● **ENTRIES SHOWN**
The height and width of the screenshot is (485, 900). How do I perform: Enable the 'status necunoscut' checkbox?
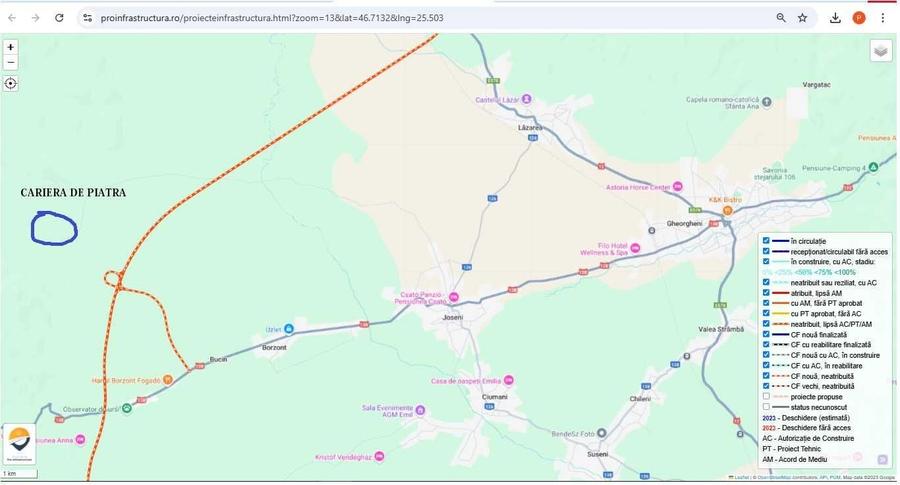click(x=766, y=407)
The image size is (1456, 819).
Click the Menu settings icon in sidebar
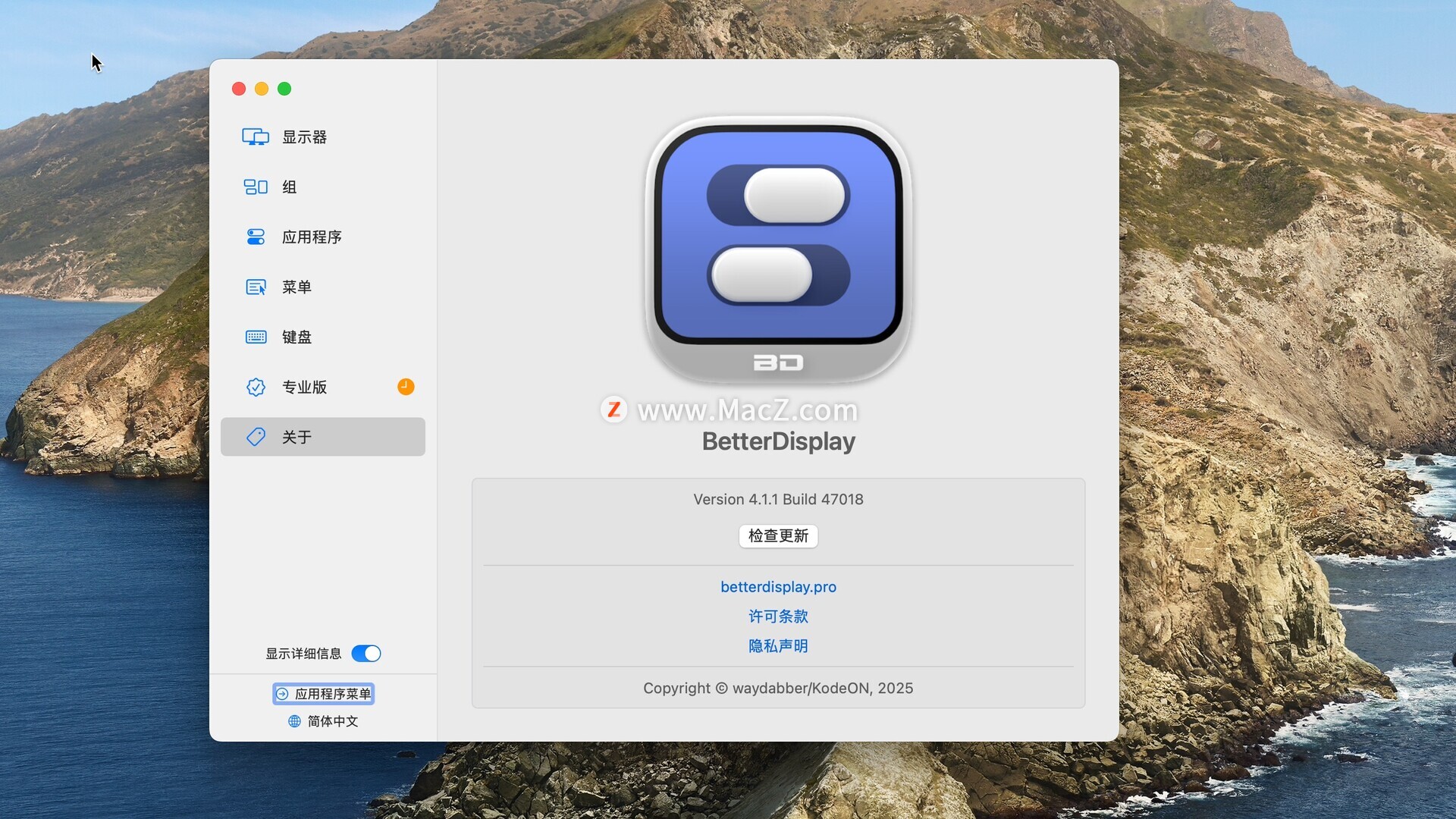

---

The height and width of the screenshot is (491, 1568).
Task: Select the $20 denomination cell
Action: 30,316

● **DO THIS**
Quote the items from the line containing "The height and width of the screenshot is (485, 900)." through the line containing "Click the Menu settings icon in sidebar", with both lines included. Don't include the pictures in your answer.

● **THE OUTPUT**
The height and width of the screenshot is (485, 900). How do I perform: Enable the 'status necunoscut' checkbox?
click(x=766, y=407)
The image size is (1456, 819).
Click the Menu settings icon in sidebar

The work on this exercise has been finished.